Jules Verne

Oui, tout! De l'enlèvement du président et du secrétaire du Weldon-Institute, pas un mot! Pas un mot de l'_Albatros_ ni de l'ingénieur Robur! Pas un mot du voyage! Pas un mot de la façon dont les prisonniers avaient pu s'échapper! Pas un mot enfin de ce qu'était devenu l'aéronef, s'il courait encore à travers l'espace, si l'on pouvait craindre de nouvelles représailles contre les membres du club!

Certes, l'envie ne manquait pas à tous ces ballonistes d'interroger Uncle Prudent et Phil Evans; mais on les vit si sérieux, si boutonnés, qu'il parut convenable de respecter leur attitude. Quand ils jugeraient à propos de parler, ils parleraient, et l'on serait trop honoré de les entendre.

Après tout, il y avait peut-être dans ce mystère quelque secret qui ne pouvait encore être divulgué.

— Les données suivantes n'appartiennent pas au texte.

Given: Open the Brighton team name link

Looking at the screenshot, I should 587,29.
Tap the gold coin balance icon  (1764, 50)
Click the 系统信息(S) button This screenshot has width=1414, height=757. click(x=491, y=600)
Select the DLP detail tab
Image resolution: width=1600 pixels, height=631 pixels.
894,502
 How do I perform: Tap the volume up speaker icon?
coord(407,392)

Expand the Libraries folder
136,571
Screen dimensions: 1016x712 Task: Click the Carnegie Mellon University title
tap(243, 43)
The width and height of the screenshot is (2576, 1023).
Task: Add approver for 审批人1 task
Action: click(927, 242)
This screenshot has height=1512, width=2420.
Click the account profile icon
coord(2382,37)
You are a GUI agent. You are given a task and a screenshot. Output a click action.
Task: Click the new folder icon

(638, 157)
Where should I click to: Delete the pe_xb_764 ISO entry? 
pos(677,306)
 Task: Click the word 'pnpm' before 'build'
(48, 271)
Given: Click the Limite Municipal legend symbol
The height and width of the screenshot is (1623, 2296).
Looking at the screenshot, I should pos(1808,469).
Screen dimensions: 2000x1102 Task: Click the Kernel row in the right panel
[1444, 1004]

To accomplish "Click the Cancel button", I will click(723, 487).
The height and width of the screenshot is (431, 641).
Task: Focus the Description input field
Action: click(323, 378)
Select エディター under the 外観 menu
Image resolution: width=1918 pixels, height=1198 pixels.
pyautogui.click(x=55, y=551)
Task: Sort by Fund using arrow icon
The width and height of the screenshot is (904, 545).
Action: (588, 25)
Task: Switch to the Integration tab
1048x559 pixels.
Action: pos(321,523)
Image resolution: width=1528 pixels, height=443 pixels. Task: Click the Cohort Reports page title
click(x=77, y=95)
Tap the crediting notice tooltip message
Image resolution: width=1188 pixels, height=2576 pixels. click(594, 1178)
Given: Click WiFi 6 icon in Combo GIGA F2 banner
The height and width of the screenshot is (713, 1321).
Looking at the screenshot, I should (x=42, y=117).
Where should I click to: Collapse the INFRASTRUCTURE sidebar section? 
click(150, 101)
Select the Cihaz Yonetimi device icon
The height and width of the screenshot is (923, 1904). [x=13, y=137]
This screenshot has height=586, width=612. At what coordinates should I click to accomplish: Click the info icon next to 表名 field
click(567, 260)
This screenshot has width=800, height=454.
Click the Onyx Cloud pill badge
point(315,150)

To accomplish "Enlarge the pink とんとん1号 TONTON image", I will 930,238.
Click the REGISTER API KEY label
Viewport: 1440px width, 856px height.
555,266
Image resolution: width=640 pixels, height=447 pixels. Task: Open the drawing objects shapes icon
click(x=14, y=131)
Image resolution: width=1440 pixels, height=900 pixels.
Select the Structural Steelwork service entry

Et alors Uncle Prudent, reprenant la parole au milieu d'un silence jusqu'alors inconnu dans les séances du Weldon-Institute

« Messieurs, dit-il, il ne reste plus maintenant qu'à terminer l'aérostat le _Go a head_ auquel il appartient de faire la conquête de l'air. - La séance est levée. »

XVIII

Qui termine cette véridique histoire de l'_Albatros_ sans la terminer.

Le 29 avril de l'année suivante, sept mois après le retour si imprévu de Uncle Prudent et de Phil Evans, Philadelphie était tout en mouvement. Rien de politique pour cette fois. Il ne s'agissait ni d'élections ni de meetings. L'aérostat le _Go a head,_ achevé par les soins du Weldon-Institute, allait enfin prendre possession de son élément naturel.

Pour aéronaute, le célèbre Harry W. Tinder, dont le nom a été prononcé au commencement de ce récit, - plus un aide-aérostier.

Pour passagers, le président et le secrétaire du Weldon-Institute. Ne méritaient-ils pas un tel honneur? Ne leur appartenait-il pas de venir en personne protester contre tout appareil qui reposerait sur le principe du « Plus lourd que l'air » ?

Cependant, après sept mois, ils en étaient encore à parler de leurs aventures. Frycollin lui-même, quelque envie qu'il en eût, n'avait rien dit de l'ingénieur Robur ni de Sa prodigieuse machine. Sans doute, en ballonistes intransigeants qu'ils étaient, Uncle Prudent et Phil Evans ne voulaient pas qu'il fût question d'aéronef ou de tout autre appareil volant. Tant que le ballon le _Go a head_ ne tiendrait pas la première place parmi les engins de locomotion aérienne, ils ne voulaient rien admettre des inventions dues aux aviateurs. Ils croyaient encore, ils voulaient croire toujours que le véritable véhicule atmosphérique, c'était l'aérostat et qu à lui seul appartenait l'avenir.

D'ailleurs, celui dont ils avaient tiré une vengeance si terrible - si juste à leur sens -, celui-là n'existait plus. Aucun de ceux qui l'accompagnaient n'avait pu lui survivre. Le secret de l'_Albatros_ était maintenant enseveli dans les profondeurs du Pacifique.

Quant à admettre que l'ingénieur Robur eût une retraite, une île de relâche, au milieu de ce vaste océan, ce n'était qu'une hypothèse. En tout cas, les deux collègues se réservaient de décider plus tard s'il ne conviendrait pas de faire quelques recherches à ce sujet.

On allait donc enfin procéder à cette grande expérience que le Weldon-Institute préparait de si longue date et avec tant de soins. Le _Go a head_ était le type le plus parfait de ce qui avait été inventé jusqu'à cette époque dans l'art aérostatique, - ce que sont un _Inflexible_ ou un _Formidable_ dans l'art naval.

Le _Go a head_ possédait toutes les qualités que doit avoir un aérostat. Son volume lui permettait de s'élever aux dernières hauteurs qu'un ballon puisse atteindre; - son imperméabilité, de pouvoir se maintenir indéfiniment dans l'atmosphère; - sa solidité, de braver toute dilatation de gaz aussi bien que les violences de la pluie et du vent; - sa capacité, de disposer d'une force ascensionnelle assez considérable pour enlever, avec tous ses accessoires, une machinerie électrique qui devait communiquer à ses propulseurs une puissance de locomotion supérieure à tout ce qui avait été obtenu jusqu'alors.